(Task statement) Look below for the line that contains "You are a GUI", then copy it and each following line exactly, through and including the line that contains "Image resolution: width=1548".

(Source records)
-- -- --
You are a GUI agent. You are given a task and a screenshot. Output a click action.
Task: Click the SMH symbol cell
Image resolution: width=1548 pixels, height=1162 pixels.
-- -- --
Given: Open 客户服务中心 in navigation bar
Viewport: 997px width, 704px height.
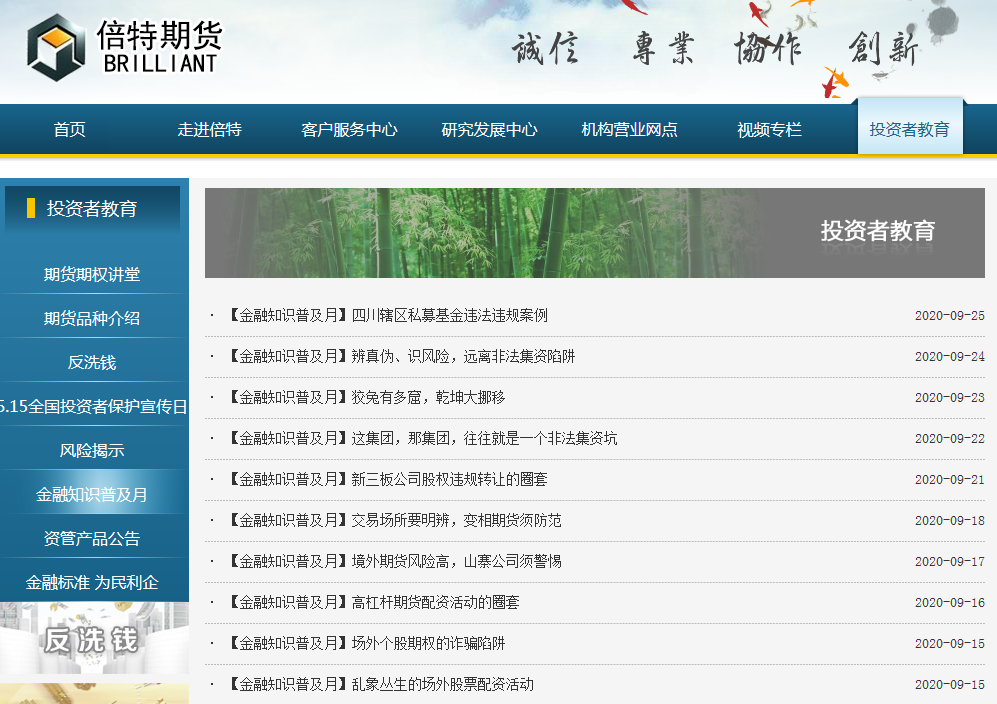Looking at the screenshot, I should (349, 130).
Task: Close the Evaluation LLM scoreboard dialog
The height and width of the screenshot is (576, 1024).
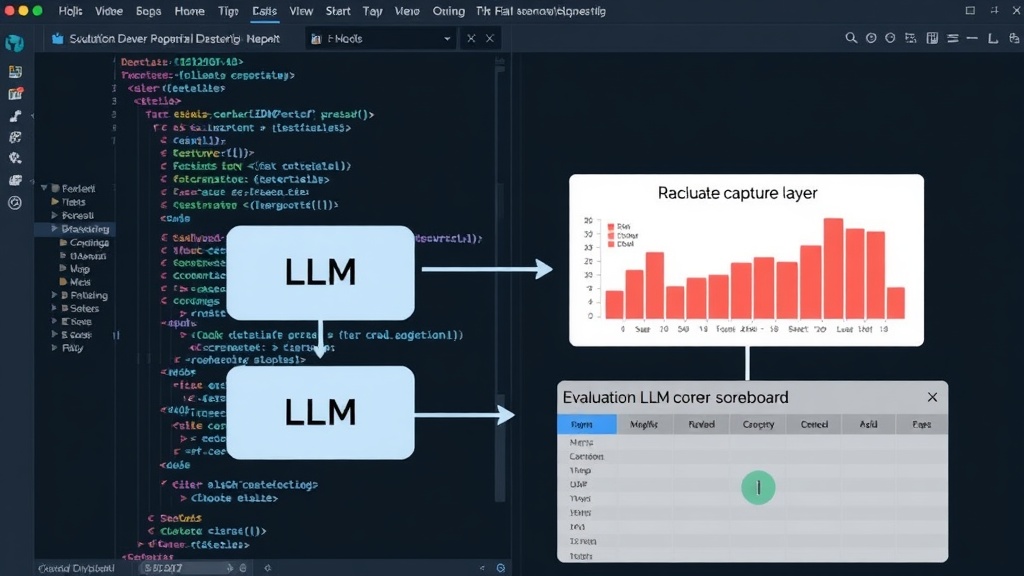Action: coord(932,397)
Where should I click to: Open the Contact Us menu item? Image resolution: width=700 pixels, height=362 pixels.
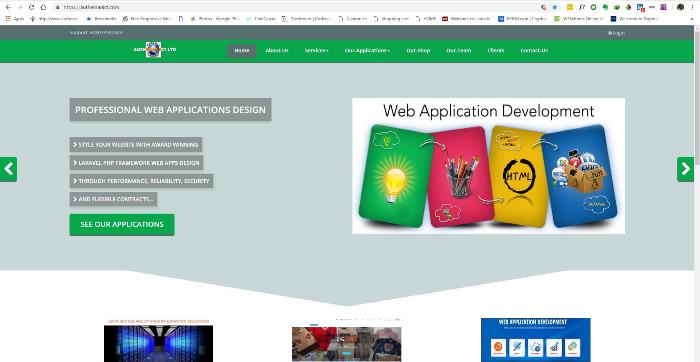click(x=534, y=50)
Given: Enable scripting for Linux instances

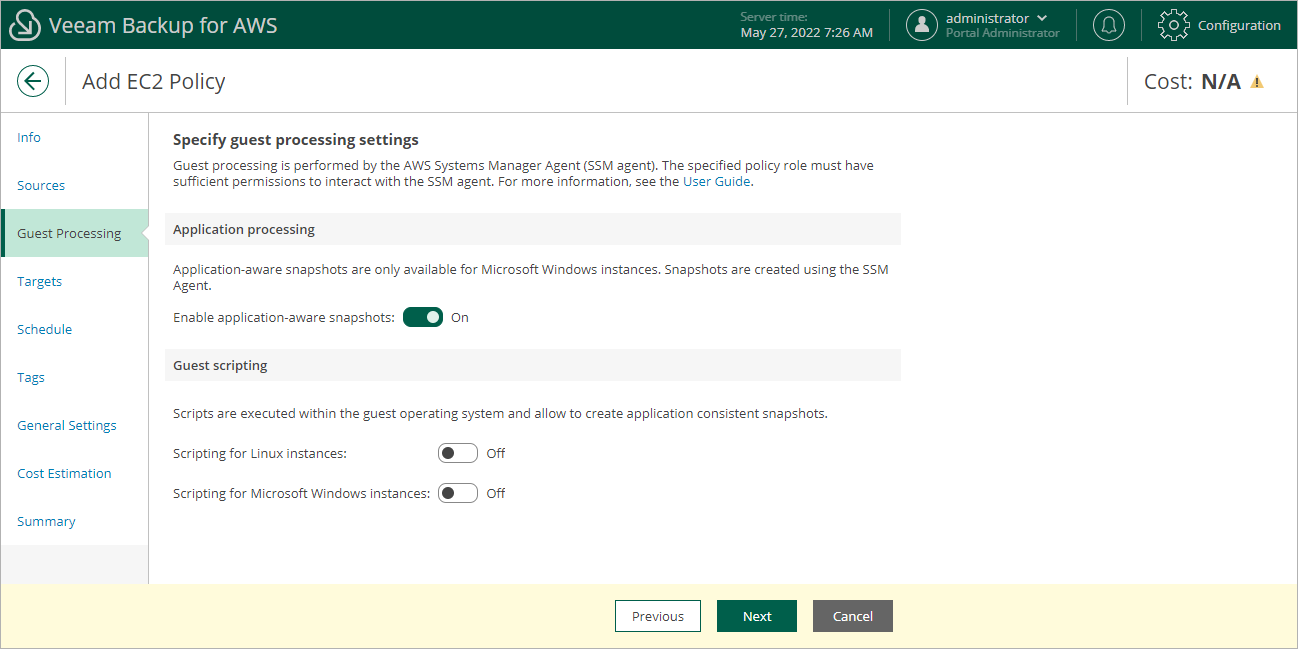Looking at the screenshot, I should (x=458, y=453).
-- -- --
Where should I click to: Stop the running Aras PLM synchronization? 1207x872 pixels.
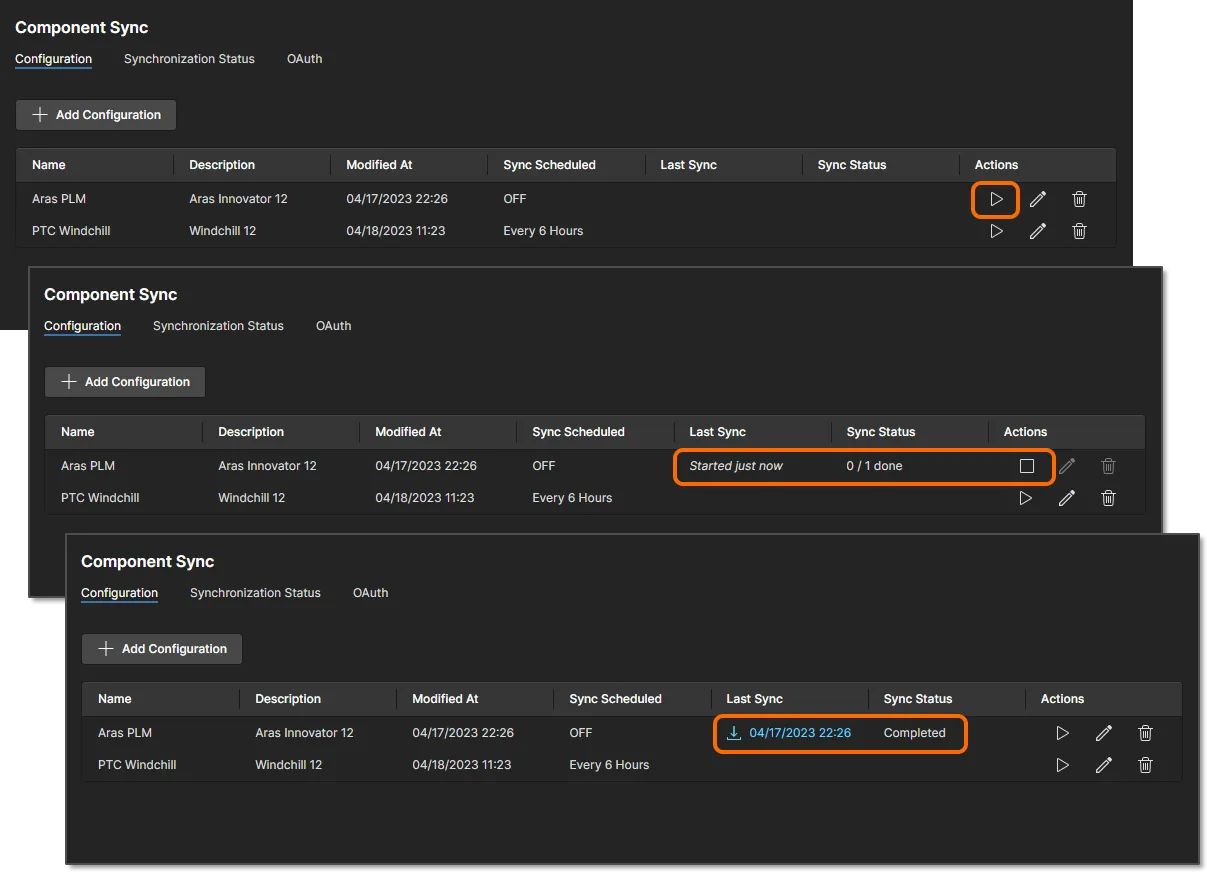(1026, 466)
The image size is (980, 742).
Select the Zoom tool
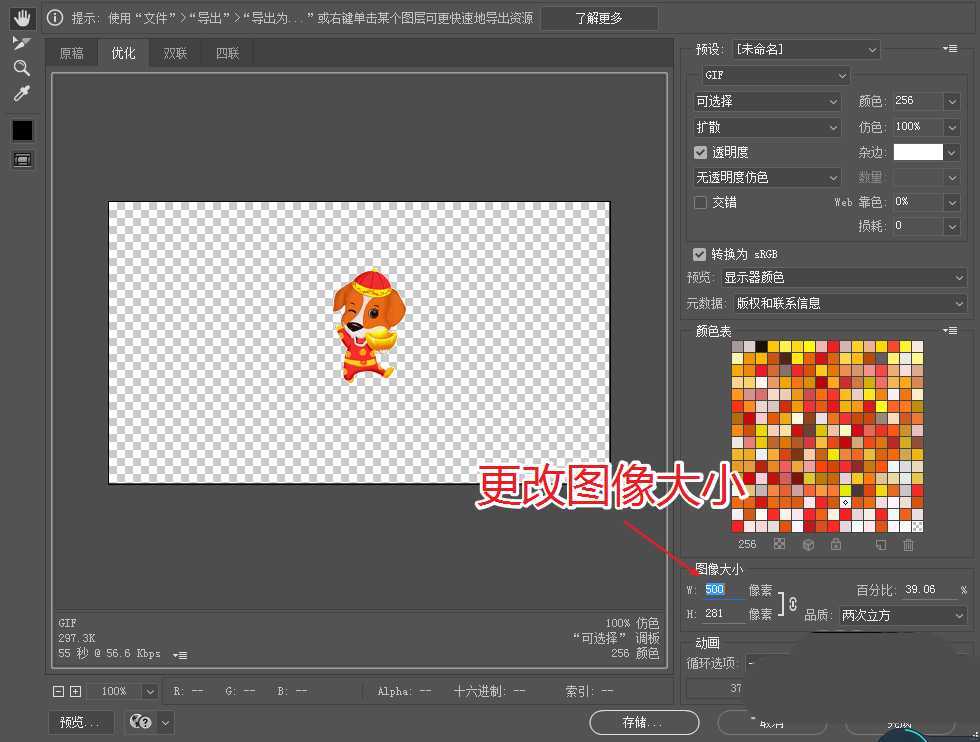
-- -- --
(Task result)
You are a GUI agent. You are given a task and a screenshot. Output a click action.
Task: Click the SMH symbol cell
Image resolution: width=1548 pixels, height=1162 pixels.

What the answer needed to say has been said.